Добавить в цитаты Настройки чтения

Страница 49 из 77

— Нет, вы со мной не должны спорить, — вдруг сказал Мигель и прервал продолжение фантастического рассказа. Так в тот раз никуда и не улетели…

Ганзи и Мигель были старше Рудика на один год, но держались с ним на равных.
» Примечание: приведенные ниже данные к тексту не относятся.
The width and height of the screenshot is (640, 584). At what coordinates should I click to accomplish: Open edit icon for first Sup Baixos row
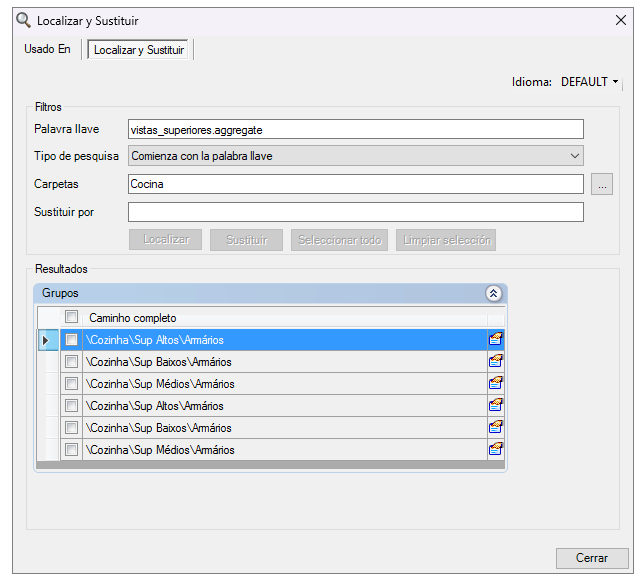[x=495, y=362]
В ленинградской квартире семь комнат, и в каждой дети. На кухне постоянная толчея. Все время варятся супы, каши и компоты, разносятся по всей квартире вкусные запахи. В коридоре расставленные по углам чемоданы и ящики постоянно кому-то мешали. В прихожей не сразу разберешься с одеждой на вешалках и обувью у порога. По утрам в туалет очереди, нетерпеливых пропускают вперед. Взрослые создали в квартире детскую коммуну, от дошкольников до семиклассников. Ребята вместе обедали и играли, иногда делали уроки у кого-нибудь в комнате. Хотя всем было весело и интересно, но дружбы между собой не вели и на пары никто не делился. Дружили больше с дворовыми, уличными или школьными ребятами. В детской коммуне каждый день, кроме воскресенья, дежурили родители. Они кормили, присматривали, давали на все разрешения. Мама, как и все взрослые, тоже дежурила в коммуне два раза в месяц, но она меньше всего обращала внимания на детей, лишь бы были они сыты. Еще дежурила тетя Клава, хотя у нее не было ни детей, ни семьи. Жила она в приспособленной под комнату кладовке с небольшим оконцем у потолка. Иногда она приходила к маме поговорить. Тетя Клава была большая искусница. По выходным дням и именинам устраивала «сладкие праздники». На всю детскую коммуну пекли домашние пироги и торты, готовили морс и сиропы. Тетя Клава была поварихой высшего класса. У нее ловчее и вкуснее всех выходило. Рудик каждый раз угощал пончиками Ганзи и Мигеля.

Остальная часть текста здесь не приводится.